When it comes to corruption, you can’t get more front and center than Thomas Francis Gilroy. His political education came from the most dishonest names in public service, he was elected mayor in one of the most rigged elections in New York history, and he reigned as a mere figurehead controlled by the ruling political machine. There is little to distinguish him but for his uncanny knack of latching on to the most corrupt men in government.

But didn’t he look dashing! “Gilroy was one of the most striking looking mayors this city has ever had, with iron-gray hair, a heavy mustache, a well-knit erect physique and ruddy cheeks,” according to his obit.

In the alternating crests of corruption and reform in New York City government, Gilroy rose when wrong was king and kept his head low every time else. It might have been different for Tommy, as his chums called him, if not for the connections of Boss Tweed, the notorious head of Tammany Hall and the embodiment of New York machine politics.

Gilroy was a bit of a rarity for the late century, a mayor born in another country but of a nationality greatly valued by future Tammany leaders. He was seven years old in 1847 when his parents brought him over from Sligo, Ireland, just one of millions of Irish newcomers at the beginning of a mass wave of immigration that would last decades.

As a teenager, sometime in the 1850s, he began on-the-job training as a printer’s devil for a young, well-known publishing company, G. Putnam Broadway*, who would produce work by Edgar Allen Poe, Nathaniel Hawthorne and most notably to Gilroy, Washington Irving. According to Gilroy: “They were getting out Irving’s ‘Life of Washington’ [the writer’s bio on George Washington] to be sold on subscription. It was a godsend for me to be in a bookstore. I read everything I could lay my hands on.”

+---+

EXERCISE TASK A
Reproduce the rows from the first one through the line containing "click(x=407, y=251)", inclusive, substituting "Command" for "Instruction" and leaving everything else unchanged.
The rows after this point are unrelated to the passage on Thomas Francis Gilroy.

+---+

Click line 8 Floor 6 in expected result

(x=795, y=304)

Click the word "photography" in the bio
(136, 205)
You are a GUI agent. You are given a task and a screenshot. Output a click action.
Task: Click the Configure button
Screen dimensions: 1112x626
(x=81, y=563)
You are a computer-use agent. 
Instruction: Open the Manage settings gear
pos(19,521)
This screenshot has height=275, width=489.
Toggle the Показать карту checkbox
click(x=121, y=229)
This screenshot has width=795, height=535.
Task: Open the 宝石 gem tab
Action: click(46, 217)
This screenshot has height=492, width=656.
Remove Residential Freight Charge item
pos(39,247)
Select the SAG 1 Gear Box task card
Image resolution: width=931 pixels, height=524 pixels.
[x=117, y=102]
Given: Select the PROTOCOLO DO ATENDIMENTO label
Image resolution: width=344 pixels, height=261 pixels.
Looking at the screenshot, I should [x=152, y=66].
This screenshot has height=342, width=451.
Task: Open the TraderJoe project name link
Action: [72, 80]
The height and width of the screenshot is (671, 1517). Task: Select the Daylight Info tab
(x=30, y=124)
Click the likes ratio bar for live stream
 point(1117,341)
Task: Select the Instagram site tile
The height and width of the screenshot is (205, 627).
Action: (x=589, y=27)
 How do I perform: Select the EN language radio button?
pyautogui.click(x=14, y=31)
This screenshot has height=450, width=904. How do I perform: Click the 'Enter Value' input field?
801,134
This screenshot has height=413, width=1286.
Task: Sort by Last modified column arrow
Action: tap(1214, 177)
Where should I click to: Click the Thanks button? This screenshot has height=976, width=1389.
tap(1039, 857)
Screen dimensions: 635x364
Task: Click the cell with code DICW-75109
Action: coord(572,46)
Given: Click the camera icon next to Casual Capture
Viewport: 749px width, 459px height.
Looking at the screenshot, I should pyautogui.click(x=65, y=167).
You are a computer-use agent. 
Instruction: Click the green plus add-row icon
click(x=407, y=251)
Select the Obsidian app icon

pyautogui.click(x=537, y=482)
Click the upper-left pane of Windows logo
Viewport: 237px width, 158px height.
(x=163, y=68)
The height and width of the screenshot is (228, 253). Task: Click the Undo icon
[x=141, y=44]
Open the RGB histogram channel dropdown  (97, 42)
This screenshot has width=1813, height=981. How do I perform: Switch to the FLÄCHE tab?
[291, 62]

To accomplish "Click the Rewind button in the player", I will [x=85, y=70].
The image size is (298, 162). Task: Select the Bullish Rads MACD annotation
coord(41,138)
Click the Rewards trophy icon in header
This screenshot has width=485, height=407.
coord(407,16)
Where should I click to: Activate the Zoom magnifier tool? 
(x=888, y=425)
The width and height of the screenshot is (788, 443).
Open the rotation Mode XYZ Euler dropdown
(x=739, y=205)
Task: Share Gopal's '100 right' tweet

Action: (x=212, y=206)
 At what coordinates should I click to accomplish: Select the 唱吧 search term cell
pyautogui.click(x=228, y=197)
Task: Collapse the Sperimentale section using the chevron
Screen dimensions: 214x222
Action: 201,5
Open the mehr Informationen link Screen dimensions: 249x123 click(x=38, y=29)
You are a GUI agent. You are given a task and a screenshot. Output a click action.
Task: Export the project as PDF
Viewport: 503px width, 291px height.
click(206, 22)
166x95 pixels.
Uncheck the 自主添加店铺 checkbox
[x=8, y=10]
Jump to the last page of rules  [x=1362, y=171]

+---+

EXERCISE TASK B
Translate this sentence from the passage on Thomas Francis Gilroy into French: "There is little to distinguish him but for his uncanny knack of latching on to the most corrupt men in government."

FINAL ANSWER A
Click line 8 Floor 6 in expected result

(x=795, y=304)

Click the word "photography" in the bio
(136, 205)
You are a GUI agent. You are given a task and a screenshot. Output a click action.
Task: Click the Configure button
Screen dimensions: 1112x626
(x=81, y=563)
You are a computer-use agent. 
Command: Open the Manage settings gear
pos(19,521)
This screenshot has height=275, width=489.
Toggle the Показать карту checkbox
click(x=121, y=229)
This screenshot has width=795, height=535.
Task: Open the 宝石 gem tab
Action: click(46, 217)
This screenshot has height=492, width=656.
Remove Residential Freight Charge item
pos(39,247)
Select the SAG 1 Gear Box task card
Image resolution: width=931 pixels, height=524 pixels.
[x=117, y=102]
Given: Select the PROTOCOLO DO ATENDIMENTO label
Image resolution: width=344 pixels, height=261 pixels.
Looking at the screenshot, I should [x=152, y=66].
This screenshot has height=342, width=451.
Task: Open the TraderJoe project name link
Action: [72, 80]
The height and width of the screenshot is (671, 1517). Task: Select the Daylight Info tab
(x=30, y=124)
Click the likes ratio bar for live stream
 point(1117,341)
Task: Select the Instagram site tile
The height and width of the screenshot is (205, 627).
Action: (x=589, y=27)
 How do I perform: Select the EN language radio button?
pyautogui.click(x=14, y=31)
This screenshot has height=450, width=904. How do I perform: Click the 'Enter Value' input field?
801,134
This screenshot has height=413, width=1286.
Task: Sort by Last modified column arrow
Action: tap(1214, 177)
Where should I click to: Click the Thanks button? This screenshot has height=976, width=1389.
tap(1039, 857)
Screen dimensions: 635x364
Task: Click the cell with code DICW-75109
Action: coord(572,46)
Given: Click the camera icon next to Casual Capture
Viewport: 749px width, 459px height.
Looking at the screenshot, I should pyautogui.click(x=65, y=167).
You are a computer-use agent. 
Command: Click the green plus add-row icon
click(x=407, y=251)

FINAL ANSWER B
Peu de choses le distinguent, si ce n'est son étrange talent pour s'attacher aux hommes les plus corrompus du gouvernement.